Stored data

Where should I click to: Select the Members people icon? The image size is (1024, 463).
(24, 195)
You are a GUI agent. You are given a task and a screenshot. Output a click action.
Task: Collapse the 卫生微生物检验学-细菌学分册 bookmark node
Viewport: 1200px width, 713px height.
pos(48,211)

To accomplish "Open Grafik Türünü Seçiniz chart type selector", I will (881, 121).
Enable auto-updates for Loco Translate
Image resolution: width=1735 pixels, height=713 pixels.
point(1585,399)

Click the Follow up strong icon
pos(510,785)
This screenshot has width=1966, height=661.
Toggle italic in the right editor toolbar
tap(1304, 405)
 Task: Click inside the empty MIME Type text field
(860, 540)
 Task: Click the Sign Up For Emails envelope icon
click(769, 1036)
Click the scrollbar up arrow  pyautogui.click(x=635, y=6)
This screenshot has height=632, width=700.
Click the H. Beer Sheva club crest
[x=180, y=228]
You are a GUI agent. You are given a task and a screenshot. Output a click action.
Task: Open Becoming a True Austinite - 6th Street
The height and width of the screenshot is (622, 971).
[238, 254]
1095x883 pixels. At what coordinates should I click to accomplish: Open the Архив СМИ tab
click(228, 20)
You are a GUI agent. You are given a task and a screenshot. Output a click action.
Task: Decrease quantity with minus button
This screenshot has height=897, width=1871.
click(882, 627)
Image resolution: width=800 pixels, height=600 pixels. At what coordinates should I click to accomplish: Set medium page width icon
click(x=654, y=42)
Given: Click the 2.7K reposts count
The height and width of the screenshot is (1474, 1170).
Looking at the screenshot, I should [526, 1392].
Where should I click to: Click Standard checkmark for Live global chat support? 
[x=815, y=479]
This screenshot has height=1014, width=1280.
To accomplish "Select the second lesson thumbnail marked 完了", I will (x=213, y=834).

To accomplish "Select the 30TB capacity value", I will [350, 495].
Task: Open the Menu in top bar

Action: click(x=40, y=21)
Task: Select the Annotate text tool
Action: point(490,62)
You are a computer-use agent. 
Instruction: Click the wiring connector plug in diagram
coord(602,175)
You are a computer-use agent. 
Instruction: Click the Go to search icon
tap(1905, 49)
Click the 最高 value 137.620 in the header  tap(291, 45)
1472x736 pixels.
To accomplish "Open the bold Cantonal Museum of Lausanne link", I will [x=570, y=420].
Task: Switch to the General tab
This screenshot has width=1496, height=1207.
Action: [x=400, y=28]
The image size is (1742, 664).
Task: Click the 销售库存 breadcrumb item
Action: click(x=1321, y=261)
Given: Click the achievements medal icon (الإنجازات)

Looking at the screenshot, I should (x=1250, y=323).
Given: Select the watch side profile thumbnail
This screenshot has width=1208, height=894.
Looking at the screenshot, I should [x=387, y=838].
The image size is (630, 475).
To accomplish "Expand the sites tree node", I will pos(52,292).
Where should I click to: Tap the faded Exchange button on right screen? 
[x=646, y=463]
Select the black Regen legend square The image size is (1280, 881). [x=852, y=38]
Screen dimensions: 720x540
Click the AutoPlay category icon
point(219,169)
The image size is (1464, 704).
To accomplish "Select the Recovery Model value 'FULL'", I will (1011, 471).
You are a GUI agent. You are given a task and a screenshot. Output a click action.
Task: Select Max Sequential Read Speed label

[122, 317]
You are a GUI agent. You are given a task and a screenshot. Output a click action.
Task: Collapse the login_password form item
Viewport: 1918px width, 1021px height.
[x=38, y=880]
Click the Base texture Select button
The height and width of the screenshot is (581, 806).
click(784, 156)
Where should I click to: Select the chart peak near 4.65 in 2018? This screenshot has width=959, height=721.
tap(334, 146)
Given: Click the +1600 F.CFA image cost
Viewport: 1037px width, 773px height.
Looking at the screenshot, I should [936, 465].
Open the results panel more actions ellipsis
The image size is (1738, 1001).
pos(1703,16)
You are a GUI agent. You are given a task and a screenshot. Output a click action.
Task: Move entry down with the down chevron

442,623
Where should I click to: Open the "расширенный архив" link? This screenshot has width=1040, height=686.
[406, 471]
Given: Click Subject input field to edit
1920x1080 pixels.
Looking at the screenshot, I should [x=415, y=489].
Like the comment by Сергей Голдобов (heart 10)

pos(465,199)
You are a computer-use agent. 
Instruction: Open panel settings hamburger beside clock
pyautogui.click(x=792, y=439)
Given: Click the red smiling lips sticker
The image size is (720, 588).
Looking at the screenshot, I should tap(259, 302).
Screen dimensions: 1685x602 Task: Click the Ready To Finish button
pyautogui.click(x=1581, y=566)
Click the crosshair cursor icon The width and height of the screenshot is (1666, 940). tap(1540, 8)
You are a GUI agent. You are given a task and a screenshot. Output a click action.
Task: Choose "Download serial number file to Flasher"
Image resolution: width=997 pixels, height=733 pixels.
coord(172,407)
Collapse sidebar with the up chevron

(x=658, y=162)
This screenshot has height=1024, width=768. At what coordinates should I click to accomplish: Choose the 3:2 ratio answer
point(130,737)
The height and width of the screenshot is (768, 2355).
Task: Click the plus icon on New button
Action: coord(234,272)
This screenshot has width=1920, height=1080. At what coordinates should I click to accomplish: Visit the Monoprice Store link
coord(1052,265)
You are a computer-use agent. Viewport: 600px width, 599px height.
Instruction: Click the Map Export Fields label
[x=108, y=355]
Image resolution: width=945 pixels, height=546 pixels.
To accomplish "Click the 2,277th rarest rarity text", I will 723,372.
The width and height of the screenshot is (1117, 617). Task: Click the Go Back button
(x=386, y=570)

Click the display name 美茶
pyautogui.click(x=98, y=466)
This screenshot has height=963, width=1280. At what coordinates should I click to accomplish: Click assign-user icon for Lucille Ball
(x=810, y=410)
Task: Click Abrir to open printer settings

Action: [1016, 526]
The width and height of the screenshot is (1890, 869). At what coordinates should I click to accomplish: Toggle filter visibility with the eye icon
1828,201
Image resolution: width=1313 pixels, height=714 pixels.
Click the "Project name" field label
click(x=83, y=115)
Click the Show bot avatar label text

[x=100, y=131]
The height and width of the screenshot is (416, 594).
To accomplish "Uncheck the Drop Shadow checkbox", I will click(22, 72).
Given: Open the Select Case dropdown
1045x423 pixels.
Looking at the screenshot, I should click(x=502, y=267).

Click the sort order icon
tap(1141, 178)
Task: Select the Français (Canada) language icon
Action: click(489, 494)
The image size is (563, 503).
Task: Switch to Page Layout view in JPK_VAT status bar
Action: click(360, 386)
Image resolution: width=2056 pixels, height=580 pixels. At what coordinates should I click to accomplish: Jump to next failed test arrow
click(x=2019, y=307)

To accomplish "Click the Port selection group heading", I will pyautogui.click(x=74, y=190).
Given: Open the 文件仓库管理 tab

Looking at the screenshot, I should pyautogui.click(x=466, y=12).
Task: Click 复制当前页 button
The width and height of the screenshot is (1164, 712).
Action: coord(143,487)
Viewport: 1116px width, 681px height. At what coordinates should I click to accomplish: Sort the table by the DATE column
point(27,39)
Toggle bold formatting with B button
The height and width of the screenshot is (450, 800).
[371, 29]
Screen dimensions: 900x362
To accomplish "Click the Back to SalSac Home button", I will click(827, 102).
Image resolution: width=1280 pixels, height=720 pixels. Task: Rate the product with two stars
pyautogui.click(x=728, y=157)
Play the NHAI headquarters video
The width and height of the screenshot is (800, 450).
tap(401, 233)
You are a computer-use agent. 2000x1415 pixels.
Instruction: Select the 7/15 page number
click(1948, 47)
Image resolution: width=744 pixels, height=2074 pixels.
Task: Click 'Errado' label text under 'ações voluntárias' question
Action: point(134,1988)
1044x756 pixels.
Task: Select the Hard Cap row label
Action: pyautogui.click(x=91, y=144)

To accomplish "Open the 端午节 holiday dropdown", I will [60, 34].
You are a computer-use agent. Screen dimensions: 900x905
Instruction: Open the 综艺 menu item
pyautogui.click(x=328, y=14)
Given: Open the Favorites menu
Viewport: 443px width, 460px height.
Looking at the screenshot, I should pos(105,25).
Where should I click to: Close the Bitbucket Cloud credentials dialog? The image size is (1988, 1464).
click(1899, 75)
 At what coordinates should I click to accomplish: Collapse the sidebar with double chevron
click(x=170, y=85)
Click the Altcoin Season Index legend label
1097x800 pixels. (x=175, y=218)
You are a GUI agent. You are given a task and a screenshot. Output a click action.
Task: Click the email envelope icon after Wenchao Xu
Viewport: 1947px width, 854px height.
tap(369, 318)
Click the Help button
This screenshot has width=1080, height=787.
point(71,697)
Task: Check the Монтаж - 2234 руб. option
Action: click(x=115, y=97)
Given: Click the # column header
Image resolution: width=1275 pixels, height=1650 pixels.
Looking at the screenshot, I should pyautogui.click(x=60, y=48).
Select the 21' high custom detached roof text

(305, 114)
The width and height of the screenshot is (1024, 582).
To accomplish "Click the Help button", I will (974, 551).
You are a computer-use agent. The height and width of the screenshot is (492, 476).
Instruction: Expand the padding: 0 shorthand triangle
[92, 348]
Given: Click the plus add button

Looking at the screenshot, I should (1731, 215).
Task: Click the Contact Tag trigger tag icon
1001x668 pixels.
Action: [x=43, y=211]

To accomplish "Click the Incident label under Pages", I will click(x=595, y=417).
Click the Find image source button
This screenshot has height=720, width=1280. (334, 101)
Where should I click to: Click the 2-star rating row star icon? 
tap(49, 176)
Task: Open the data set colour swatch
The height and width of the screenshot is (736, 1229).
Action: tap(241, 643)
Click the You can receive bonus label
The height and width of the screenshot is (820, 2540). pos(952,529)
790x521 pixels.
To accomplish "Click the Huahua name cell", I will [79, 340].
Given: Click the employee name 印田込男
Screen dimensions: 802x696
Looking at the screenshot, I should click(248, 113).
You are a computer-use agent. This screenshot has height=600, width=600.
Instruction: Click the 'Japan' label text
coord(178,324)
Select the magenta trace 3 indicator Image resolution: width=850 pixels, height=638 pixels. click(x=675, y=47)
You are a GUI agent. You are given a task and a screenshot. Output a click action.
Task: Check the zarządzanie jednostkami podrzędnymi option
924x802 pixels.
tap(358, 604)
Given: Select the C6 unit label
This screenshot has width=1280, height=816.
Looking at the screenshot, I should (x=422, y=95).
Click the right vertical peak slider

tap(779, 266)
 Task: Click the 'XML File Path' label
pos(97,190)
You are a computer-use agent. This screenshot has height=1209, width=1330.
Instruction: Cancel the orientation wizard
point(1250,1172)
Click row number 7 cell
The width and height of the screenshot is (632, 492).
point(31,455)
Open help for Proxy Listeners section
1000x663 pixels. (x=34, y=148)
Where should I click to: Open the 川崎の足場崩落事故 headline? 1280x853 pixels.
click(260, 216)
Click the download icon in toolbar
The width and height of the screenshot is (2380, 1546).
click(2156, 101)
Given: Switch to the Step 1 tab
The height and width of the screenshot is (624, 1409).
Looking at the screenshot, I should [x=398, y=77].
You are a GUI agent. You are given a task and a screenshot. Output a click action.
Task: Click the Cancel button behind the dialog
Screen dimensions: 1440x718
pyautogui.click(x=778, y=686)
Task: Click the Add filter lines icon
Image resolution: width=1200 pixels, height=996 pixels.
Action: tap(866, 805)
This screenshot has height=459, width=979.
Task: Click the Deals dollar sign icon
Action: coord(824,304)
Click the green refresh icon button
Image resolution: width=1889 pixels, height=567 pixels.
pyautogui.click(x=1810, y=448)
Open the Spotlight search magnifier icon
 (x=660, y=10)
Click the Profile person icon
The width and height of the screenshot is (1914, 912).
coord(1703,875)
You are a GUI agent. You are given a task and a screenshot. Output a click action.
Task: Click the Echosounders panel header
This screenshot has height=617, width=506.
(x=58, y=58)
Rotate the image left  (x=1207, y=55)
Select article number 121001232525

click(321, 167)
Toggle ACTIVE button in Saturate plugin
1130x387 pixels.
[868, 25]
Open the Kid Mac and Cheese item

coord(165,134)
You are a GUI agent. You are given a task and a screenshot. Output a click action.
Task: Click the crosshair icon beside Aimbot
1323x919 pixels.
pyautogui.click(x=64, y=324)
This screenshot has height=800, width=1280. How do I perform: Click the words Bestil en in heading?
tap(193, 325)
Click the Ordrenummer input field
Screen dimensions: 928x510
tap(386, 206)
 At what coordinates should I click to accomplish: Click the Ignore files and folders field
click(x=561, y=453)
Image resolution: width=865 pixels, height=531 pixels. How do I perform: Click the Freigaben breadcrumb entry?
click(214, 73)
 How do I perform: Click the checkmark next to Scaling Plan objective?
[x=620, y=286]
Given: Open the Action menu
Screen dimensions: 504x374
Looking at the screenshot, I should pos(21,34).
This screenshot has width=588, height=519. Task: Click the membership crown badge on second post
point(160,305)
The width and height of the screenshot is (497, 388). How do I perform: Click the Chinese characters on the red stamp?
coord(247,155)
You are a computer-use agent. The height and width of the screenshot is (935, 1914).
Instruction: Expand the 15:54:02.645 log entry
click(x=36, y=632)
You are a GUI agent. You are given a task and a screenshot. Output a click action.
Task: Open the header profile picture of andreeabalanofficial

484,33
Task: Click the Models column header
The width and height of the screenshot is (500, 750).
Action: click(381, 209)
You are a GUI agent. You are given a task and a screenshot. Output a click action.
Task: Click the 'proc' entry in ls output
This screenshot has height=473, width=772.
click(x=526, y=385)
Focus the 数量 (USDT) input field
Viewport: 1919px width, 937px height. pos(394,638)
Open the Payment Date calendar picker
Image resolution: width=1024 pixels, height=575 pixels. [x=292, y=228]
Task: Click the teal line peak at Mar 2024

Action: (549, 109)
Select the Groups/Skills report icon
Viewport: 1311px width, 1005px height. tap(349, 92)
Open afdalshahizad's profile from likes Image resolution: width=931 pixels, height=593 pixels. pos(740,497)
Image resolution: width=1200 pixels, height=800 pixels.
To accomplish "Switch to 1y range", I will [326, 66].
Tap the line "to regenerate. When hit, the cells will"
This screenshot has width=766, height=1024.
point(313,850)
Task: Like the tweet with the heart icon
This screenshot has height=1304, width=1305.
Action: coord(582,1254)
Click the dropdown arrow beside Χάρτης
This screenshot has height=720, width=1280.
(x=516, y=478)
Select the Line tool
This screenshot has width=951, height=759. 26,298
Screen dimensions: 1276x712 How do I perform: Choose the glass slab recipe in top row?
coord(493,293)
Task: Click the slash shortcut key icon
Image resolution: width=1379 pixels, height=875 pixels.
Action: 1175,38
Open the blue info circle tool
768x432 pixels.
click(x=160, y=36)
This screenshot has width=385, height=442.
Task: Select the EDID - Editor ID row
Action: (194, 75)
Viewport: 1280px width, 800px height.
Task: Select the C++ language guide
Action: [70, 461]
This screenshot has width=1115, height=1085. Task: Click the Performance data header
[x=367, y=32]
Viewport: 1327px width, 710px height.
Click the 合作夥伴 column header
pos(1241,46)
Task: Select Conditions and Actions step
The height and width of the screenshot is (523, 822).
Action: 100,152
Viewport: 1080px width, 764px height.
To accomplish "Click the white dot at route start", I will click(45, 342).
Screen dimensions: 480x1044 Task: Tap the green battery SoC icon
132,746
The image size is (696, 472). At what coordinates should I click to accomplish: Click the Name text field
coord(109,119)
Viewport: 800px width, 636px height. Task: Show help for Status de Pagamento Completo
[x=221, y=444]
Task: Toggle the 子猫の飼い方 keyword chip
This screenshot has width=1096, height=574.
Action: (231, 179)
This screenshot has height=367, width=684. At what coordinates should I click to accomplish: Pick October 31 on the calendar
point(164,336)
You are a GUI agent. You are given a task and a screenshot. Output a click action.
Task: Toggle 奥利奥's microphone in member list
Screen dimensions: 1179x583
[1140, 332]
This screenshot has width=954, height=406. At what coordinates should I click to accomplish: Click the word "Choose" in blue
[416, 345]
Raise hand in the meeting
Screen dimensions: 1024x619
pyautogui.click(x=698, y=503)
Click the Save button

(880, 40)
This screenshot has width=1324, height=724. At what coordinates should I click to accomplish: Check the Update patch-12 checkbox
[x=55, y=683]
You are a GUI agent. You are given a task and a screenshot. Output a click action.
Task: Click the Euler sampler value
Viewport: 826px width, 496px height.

> _Work order_
Pull out each line of the records holding the string "thumbnail".

> _Finished task_
To accomplish "Select the second lesson thumbnail marked 完了", I will (x=213, y=834).
Given: Select the watch side profile thumbnail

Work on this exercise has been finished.